Trump’s ‘Eyes and Ears’ Walks Fine Line as Trial Lays Bare Business Practices
Edward Helmore, Guardian UK
Helmore writes: "Of all the sprawling legal contests facing Donald Trump, the one against his family company finally came into focus in a New York court last week."


Finance chief Allen Weisselberg, whose plea deal depends on him telling the truth, claims he acted alone in Trump Organization tax fraud trial in New York

Of all the sprawling legal contests facing Donald Trump, the one against his family company finally came into focus in a New York court last week.
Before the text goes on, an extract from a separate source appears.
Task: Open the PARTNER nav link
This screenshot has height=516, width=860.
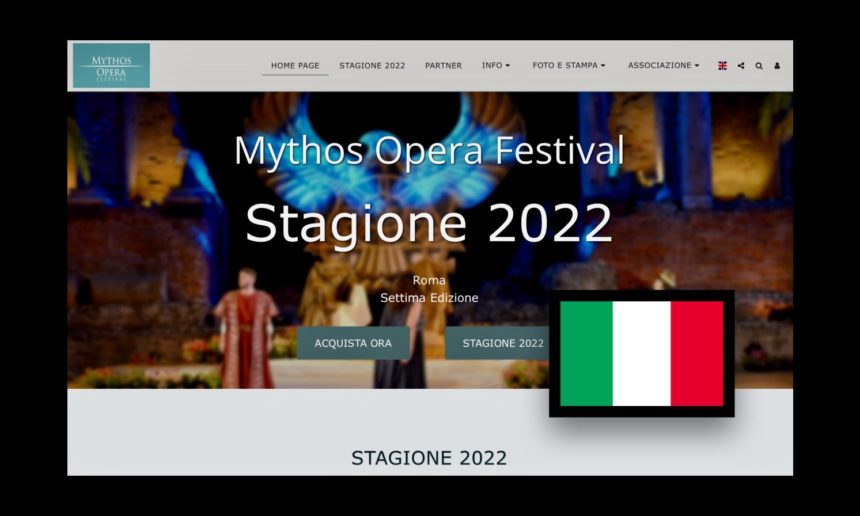Action: [443, 65]
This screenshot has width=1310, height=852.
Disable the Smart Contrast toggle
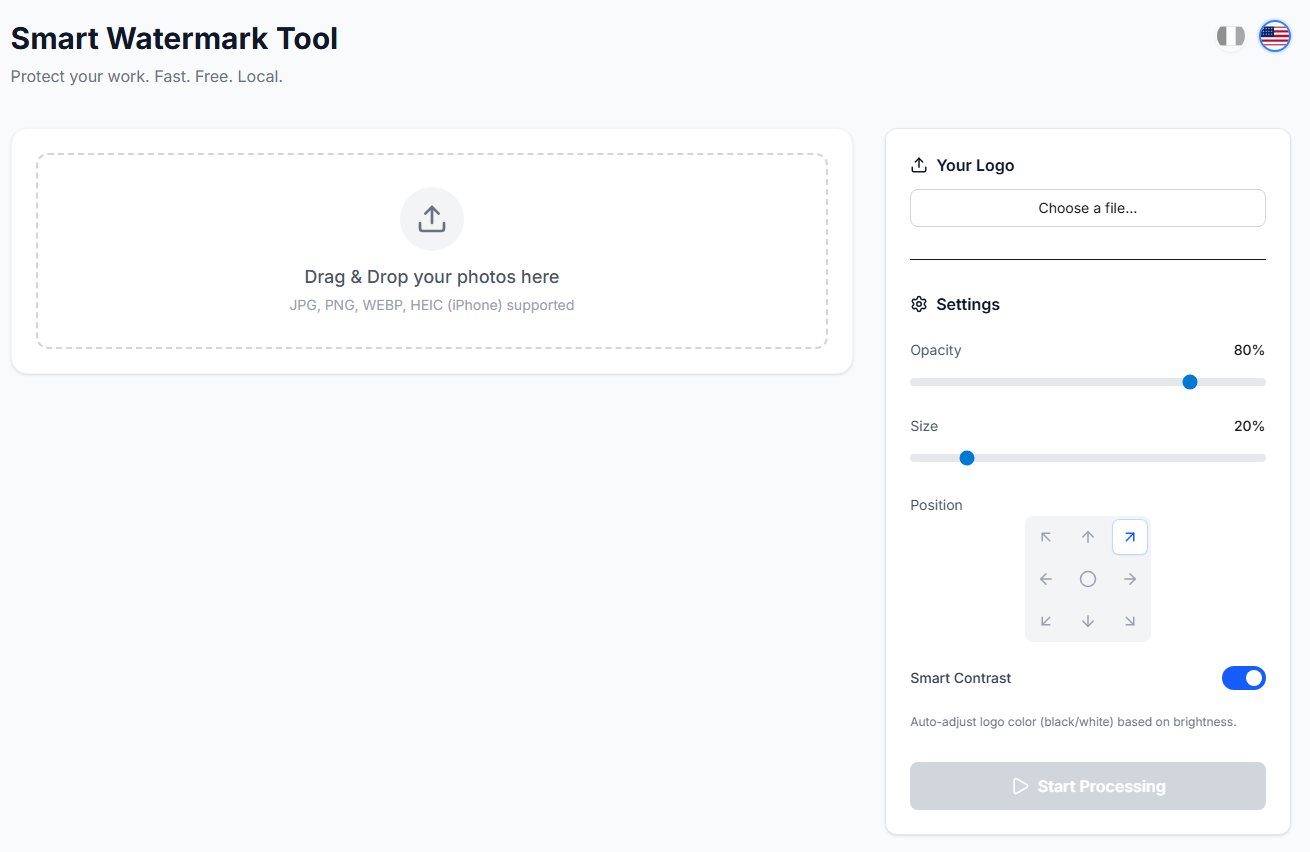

Alan Weisselberg, the longtime financial chief of the Trump Organization, told a jury that he had betrayed the trust of the Trump family when he dodged $1.7m in income taxes on company perks, including a Manhattan apartment, tuition for his grandchildren and luxury cars.

Weisselberg’s testimony is at the center of a criminal case that charges the Trump Corporation and its payroll affiliate, Trump Payroll Corp, with tax fraud. Over the summer, the executive, who remains a paid employee of the company, pleaded guilty to 15 counts of tax fraud and is scheduled to be handed a reduced five-month sentence – but only if he is judged to have testified truthfully in court.

“I believe in telling the truth,” he told the court on Friday, a day after breaking down on the witness stand after testifying that it had been “my own personal greed that led to this”. Asked if he was embarrassed by his actions, Weisselberg said: “More than you can imagine.”

Weisselberg’s task has been to meet the requirements of his plea deal but also to assert that he was acting solely for himself, and not that he was acting “in behalf of” the company, despite acknowledging on the witness stand that the company might have benefited from the arrangement.

Weisselberg, who once described himself as Trump’s “eyes and ears”, has been careful to avoid implicating his boss, or sons Eric and Donald Trump Jr, with knowledge of the fraud. It is a narrow tightrope to walk. On the witness stand on Friday, Weisselberg was asked if he had the best lawyers in town. “I hope so,” he replied to laughter from the jury.

“He’s saying I might be guilty, and the company might be guilty, but none of the Trump individuals are guilty,” said former federal prosecutor Andrew Weissmann.

But that has not prevented prosecutors from reminding jurors that the businesses on trial are “owned by Donald Trump”, as Susan Hoffinger remarked during opening arguments. Neither Trump nor his children have been accused of wrongdoing and the company has pleaded not guilty.

Weisselberg has said that Trump’s children did not discipline him and even raised his salary after they learned in 2017 that he had cheated on taxes for more than a decade. “Were you in fact given a raise … that totaled approximately $200,000?” Hoffinger asked on Friday.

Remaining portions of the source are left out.